People in the Eastern Ghouta region, which is under daily bombardment, reported a smell of gas after a missile strike, the BBC has learned.

Health workers said six people were treated for minor breathing problems.

Some 400,000 locals have been under siege from Russian-backed government forces since 2013.

There have been a number of reports of chlorine gas attacks since Syria’s civil war broke out, but the government has always denied using chemical agents.

On 10 January the UN’s high commissioner for human rights said an upsurge in air strikes and ground attacks had killed at least 85 civilians in Eastern Ghouta since 31 December.

“In Eastern Ghouta, where a crippling siege has caused a humanitarian catastrophe, residential areas are being hit day and night by strikes from the ground and from the air, forcing civilians to hide in basements,” Zeid Ra’ad al-Hussein said in a statement.

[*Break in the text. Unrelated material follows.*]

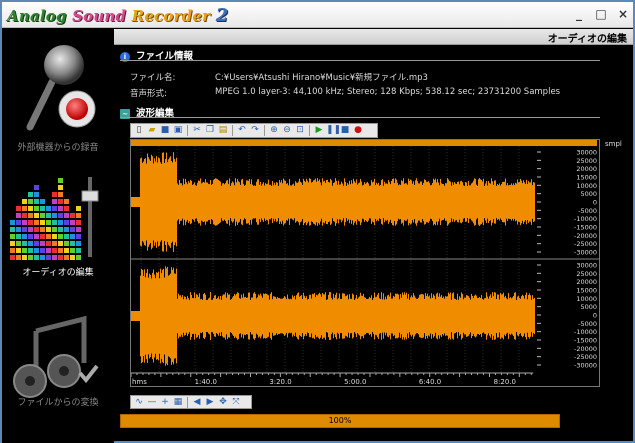 Image resolution: width=635 pixels, height=443 pixels. I want to click on minimize-button: _, so click(579, 14).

The Eastern Ghouta region is strategically important, as rebels based there are able to fire rockets into residential neighbourhoods of Damascus. This has also caused civilian deaths, according to state media.

Yusuf Ibrahim, a teacher who now lives underground in the rebel-held town of Harasta, just outside Eastern Ghouta, described the situation there.

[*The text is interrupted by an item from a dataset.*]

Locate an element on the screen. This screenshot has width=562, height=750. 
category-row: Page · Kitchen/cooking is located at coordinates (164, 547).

“Today is not so difficult as it was yesterday because there are no warplanes or any raids till now, just heavy artillery bombardments … like surface-to-surface rockets, which are targeting the buildings and the population in Harasta,” he told the BBC.

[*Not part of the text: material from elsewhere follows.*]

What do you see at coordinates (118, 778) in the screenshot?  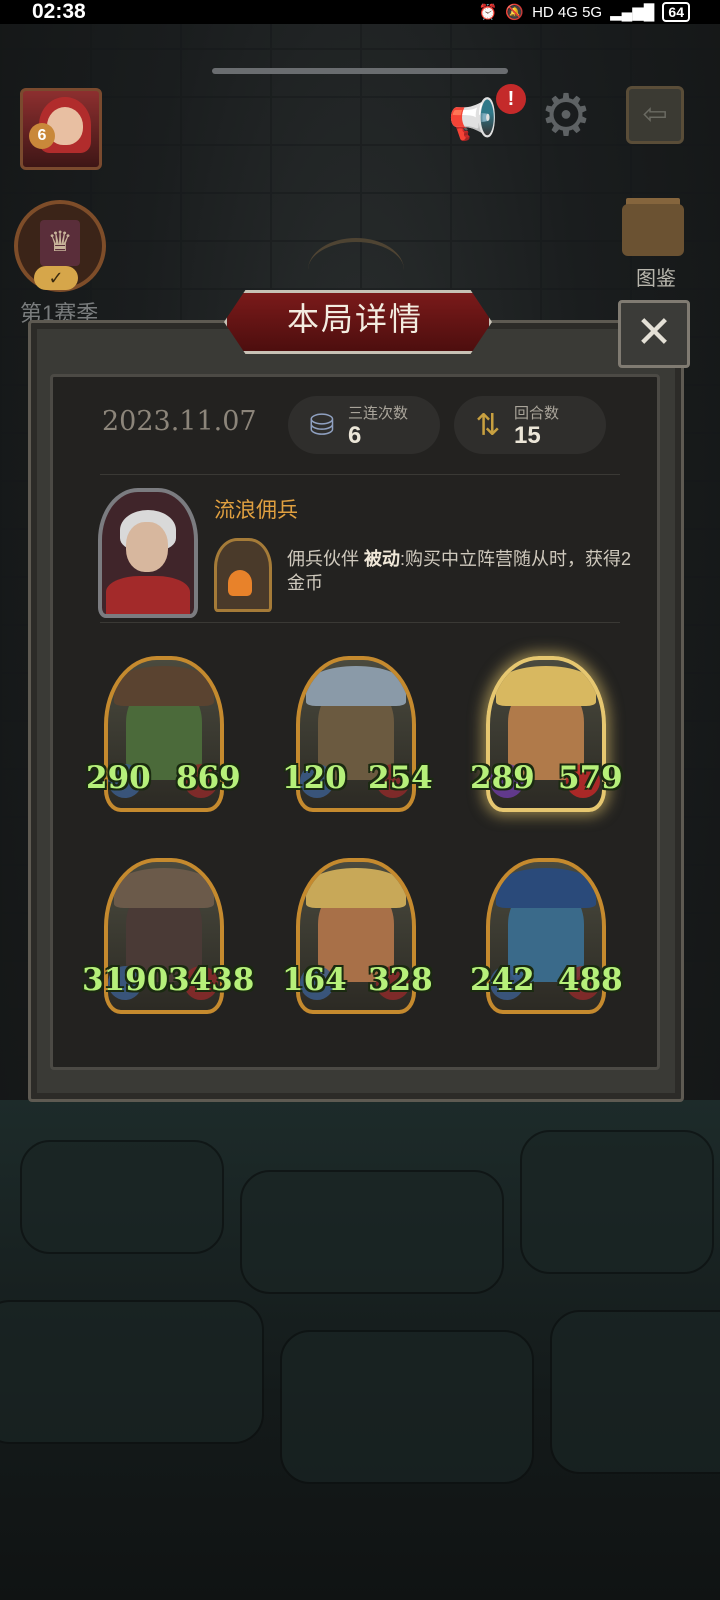 I see `minion-attack: 290` at bounding box center [118, 778].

“The inhabitants of the city are all underground, living in the basement or the cellars because of such heavy bombardment.

“There is no means of life such as markets or good services.”

Last week, aid workers said at least 10 hospitals in rebel-held areas of Syria had suffered direct air or artillery attacks within a 10-day period.

An adviser to a coalition of medical charities told the BBC the attacks had been the most intense for a year.

Food shortages have led to many cases of severe malnutrition, and a UN report in November said some residents in Eastern Ghouta had been reduced to eating animal fodder and even rubbish.

Several are reported to have died of starvation.

Eastern Ghouta is one of several “de-escalation” zones in Syria announced by Russia, Iran and Turkey in 2017.

Despite that, the area has remained under bombardment. Troops and allied militia have also shut many of the routes used to smuggle in food and medicine, leaving residents dependent on irregular aid deliveries.